Please update the records starting with the line containing "Task: Click the dollar" and going on through the line containing "pos(110,156)", replacing "screenshot" with "capture" and leaving everything else unchanged. Return only those lines.
········
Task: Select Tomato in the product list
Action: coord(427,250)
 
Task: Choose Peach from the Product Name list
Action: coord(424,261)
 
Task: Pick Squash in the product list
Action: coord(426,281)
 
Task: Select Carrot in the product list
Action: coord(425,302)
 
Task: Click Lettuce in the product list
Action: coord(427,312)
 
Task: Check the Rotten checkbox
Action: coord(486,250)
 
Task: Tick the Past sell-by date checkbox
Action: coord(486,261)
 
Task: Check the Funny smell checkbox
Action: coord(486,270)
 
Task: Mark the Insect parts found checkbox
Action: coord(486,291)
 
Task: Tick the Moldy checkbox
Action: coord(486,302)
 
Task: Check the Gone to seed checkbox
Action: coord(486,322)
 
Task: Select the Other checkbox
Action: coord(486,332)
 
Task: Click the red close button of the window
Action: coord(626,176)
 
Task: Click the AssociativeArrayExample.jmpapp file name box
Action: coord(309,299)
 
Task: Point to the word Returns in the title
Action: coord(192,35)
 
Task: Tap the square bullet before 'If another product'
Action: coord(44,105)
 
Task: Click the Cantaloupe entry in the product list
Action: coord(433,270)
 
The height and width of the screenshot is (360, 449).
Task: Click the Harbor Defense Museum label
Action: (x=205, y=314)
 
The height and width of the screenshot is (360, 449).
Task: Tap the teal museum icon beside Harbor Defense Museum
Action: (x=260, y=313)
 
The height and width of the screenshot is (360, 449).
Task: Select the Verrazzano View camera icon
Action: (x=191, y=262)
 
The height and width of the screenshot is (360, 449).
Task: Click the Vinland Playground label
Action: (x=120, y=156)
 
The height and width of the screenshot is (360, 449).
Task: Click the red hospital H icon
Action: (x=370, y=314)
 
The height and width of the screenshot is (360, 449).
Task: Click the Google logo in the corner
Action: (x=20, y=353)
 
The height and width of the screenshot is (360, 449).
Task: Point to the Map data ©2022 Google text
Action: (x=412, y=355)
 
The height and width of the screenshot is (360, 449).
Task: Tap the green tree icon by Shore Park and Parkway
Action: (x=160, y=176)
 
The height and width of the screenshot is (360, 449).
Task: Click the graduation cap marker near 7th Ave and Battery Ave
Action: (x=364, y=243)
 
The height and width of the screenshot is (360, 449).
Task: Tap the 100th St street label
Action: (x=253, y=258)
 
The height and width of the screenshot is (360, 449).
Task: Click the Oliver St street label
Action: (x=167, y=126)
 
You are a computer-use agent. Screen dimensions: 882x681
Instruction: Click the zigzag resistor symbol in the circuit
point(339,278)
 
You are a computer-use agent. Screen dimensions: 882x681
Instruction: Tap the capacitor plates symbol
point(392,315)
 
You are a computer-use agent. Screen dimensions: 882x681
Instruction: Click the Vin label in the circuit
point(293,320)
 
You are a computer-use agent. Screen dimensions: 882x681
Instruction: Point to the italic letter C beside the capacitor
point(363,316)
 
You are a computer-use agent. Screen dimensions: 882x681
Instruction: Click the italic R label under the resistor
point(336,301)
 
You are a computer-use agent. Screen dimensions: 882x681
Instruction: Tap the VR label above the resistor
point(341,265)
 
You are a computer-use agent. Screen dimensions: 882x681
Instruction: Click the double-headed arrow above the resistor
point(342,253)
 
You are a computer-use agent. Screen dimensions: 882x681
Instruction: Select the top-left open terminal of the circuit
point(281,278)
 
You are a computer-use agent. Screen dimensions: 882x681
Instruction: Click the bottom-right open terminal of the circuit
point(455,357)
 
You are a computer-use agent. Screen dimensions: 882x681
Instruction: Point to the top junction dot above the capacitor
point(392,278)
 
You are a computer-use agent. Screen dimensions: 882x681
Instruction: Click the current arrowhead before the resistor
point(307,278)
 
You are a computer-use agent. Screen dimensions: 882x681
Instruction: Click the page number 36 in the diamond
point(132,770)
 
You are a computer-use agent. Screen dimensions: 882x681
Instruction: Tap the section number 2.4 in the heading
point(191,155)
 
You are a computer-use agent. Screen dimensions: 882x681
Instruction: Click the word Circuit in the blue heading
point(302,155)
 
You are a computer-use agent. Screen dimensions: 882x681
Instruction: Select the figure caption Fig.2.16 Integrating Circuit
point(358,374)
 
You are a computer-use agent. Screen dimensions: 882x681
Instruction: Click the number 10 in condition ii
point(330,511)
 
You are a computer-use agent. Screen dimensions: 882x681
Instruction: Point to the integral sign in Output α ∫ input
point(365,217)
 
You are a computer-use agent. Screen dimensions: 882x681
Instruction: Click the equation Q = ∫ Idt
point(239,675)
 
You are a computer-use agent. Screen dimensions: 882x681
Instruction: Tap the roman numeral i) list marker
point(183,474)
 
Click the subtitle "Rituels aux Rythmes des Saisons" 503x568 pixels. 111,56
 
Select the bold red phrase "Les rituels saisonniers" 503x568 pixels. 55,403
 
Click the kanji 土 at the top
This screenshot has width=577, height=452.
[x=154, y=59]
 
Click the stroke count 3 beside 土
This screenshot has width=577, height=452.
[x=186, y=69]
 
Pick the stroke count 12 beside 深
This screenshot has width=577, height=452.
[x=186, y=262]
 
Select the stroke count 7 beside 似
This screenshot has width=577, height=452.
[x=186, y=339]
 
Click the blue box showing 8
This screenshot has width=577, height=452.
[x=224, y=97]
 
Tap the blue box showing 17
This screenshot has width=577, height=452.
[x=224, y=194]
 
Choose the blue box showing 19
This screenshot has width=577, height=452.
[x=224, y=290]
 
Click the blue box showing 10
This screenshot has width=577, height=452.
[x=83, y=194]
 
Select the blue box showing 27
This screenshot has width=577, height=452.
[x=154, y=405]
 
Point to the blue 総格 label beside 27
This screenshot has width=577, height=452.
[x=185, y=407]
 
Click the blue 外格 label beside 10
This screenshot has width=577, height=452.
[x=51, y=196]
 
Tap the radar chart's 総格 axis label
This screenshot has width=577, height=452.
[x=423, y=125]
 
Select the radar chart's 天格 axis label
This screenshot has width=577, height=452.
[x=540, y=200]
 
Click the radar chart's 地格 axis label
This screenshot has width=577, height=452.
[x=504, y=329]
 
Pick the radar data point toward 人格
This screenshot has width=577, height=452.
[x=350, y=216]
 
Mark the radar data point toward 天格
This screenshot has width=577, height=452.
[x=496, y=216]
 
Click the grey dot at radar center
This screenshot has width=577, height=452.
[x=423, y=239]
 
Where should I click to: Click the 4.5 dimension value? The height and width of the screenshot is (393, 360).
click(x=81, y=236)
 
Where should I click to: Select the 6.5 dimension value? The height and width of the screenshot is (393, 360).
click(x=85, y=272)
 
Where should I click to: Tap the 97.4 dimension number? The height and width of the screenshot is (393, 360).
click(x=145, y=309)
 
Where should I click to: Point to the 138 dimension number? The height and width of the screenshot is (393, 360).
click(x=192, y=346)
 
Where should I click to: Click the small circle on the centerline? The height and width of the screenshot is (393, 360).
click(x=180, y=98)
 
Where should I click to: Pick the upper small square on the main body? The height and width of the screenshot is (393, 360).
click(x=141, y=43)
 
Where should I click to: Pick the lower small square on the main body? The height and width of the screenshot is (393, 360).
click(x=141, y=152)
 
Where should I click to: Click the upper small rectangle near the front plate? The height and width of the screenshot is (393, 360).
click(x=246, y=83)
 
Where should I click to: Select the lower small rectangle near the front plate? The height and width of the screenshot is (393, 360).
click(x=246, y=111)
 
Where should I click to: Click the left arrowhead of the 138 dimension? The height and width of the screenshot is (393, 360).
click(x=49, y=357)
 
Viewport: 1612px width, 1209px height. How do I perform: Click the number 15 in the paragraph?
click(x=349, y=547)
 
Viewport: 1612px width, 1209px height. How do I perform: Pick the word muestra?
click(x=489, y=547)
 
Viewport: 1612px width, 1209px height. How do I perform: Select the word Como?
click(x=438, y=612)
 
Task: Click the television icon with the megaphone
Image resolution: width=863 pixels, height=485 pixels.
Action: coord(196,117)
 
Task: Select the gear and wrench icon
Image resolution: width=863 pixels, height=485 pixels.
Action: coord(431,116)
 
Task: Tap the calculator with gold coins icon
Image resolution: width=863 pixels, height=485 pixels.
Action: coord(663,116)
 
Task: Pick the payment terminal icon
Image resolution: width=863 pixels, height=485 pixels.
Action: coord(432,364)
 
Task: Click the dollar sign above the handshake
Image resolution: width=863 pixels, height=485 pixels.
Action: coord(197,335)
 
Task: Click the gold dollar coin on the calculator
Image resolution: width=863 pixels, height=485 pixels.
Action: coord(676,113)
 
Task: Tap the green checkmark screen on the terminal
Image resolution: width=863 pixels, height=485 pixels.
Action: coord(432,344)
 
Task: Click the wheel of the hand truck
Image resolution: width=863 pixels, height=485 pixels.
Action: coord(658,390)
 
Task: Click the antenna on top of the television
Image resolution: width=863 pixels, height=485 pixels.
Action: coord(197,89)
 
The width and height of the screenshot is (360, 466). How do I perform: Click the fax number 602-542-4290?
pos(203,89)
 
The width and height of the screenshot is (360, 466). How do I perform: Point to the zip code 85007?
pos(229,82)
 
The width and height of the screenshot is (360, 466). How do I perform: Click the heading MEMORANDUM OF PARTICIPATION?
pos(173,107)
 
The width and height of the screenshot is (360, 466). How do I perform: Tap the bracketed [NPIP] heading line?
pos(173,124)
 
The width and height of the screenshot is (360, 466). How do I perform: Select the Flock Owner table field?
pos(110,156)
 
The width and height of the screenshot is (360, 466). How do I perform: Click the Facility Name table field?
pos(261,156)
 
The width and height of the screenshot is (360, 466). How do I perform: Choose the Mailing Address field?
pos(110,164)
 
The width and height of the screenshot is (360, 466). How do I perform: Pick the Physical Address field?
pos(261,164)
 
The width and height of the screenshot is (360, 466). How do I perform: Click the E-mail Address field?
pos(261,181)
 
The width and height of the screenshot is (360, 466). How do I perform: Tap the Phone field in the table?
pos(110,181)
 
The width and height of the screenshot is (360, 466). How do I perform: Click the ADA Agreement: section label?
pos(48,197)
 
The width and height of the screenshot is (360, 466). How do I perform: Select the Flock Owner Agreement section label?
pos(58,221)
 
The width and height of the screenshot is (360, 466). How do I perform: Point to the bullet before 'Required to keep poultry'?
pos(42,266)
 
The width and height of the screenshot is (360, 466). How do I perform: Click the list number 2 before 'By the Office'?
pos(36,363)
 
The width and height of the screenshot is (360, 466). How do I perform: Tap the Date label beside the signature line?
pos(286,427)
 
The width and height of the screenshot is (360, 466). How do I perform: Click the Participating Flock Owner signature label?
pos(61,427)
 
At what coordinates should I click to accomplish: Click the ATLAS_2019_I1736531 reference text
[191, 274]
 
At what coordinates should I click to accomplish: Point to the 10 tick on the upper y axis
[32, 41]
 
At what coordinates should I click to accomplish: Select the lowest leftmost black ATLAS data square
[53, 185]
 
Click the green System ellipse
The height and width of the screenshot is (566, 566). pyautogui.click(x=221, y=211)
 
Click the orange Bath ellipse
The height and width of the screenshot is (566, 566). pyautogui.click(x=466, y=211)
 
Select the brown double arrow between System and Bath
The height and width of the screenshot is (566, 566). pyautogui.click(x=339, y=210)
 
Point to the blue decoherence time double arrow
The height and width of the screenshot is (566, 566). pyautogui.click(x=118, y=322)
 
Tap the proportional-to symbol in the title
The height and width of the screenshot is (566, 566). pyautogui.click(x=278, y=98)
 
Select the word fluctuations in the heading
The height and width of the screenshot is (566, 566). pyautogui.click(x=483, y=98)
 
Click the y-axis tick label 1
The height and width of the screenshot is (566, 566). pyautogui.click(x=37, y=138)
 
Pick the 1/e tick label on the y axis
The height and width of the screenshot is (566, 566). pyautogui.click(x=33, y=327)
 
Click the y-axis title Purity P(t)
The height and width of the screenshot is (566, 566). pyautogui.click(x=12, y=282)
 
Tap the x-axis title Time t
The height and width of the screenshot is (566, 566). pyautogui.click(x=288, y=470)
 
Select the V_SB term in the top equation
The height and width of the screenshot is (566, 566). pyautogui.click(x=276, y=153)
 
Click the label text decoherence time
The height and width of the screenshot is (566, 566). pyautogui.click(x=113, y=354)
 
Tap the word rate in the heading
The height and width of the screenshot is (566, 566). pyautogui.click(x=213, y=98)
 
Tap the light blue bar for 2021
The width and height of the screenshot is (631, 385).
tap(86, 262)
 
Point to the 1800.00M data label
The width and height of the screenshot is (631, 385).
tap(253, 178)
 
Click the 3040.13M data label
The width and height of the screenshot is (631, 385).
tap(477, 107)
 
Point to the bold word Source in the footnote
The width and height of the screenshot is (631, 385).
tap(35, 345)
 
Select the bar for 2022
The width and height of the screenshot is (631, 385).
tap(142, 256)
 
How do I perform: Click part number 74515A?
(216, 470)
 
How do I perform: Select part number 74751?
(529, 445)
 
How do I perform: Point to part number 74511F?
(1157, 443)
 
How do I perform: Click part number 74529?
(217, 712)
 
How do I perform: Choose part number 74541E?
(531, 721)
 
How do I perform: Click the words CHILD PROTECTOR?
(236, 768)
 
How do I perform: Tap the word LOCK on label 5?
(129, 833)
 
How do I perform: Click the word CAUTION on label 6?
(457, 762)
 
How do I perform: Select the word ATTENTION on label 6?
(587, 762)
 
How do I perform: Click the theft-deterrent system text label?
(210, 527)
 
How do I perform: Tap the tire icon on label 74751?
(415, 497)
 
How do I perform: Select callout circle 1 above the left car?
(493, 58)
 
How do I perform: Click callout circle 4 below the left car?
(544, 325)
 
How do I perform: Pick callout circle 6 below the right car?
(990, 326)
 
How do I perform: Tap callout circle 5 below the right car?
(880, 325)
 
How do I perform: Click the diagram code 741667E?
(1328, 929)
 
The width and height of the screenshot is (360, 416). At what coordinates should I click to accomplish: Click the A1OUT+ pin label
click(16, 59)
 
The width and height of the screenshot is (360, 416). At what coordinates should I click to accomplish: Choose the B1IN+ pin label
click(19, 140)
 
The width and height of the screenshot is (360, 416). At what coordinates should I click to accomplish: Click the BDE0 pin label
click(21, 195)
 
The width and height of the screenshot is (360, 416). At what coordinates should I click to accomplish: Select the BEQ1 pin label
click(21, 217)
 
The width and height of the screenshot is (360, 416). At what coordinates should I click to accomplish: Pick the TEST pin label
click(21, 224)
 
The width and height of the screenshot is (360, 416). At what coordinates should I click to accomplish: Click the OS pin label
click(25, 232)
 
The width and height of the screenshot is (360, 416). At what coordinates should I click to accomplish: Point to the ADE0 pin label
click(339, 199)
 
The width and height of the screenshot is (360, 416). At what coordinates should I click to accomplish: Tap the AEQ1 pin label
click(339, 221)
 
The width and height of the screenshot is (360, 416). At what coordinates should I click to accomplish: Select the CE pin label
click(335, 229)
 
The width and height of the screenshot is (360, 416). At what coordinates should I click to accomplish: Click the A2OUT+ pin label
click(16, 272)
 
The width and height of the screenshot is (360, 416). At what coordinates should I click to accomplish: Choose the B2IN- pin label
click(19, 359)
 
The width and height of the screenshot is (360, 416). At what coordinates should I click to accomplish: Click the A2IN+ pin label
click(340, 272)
········
Reply to the task:
Task: Click the dollar sign above the handshake
Image resolution: width=863 pixels, height=485 pixels.
Action: coord(197,335)
 
Task: Click the gold dollar coin on the calculator
Image resolution: width=863 pixels, height=485 pixels.
Action: coord(676,113)
 
Task: Tap the green checkmark screen on the terminal
Image resolution: width=863 pixels, height=485 pixels.
Action: coord(432,344)
 
Task: Click the wheel of the hand truck
Image resolution: width=863 pixels, height=485 pixels.
Action: coord(658,390)
 
Task: Click the antenna on top of the television
Image resolution: width=863 pixels, height=485 pixels.
Action: coord(197,89)
 
The width and height of the capture is (360, 466). How do I perform: Click the fax number 602-542-4290?
pos(203,89)
 
The width and height of the capture is (360, 466). How do I perform: Point to the zip code 85007?
pos(229,82)
 
The width and height of the capture is (360, 466). How do I perform: Click the heading MEMORANDUM OF PARTICIPATION?
pos(173,107)
 
The width and height of the capture is (360, 466). How do I perform: Tap the bracketed [NPIP] heading line?
pos(173,124)
 
The width and height of the capture is (360, 466). How do I perform: Select the Flock Owner table field?
pos(110,156)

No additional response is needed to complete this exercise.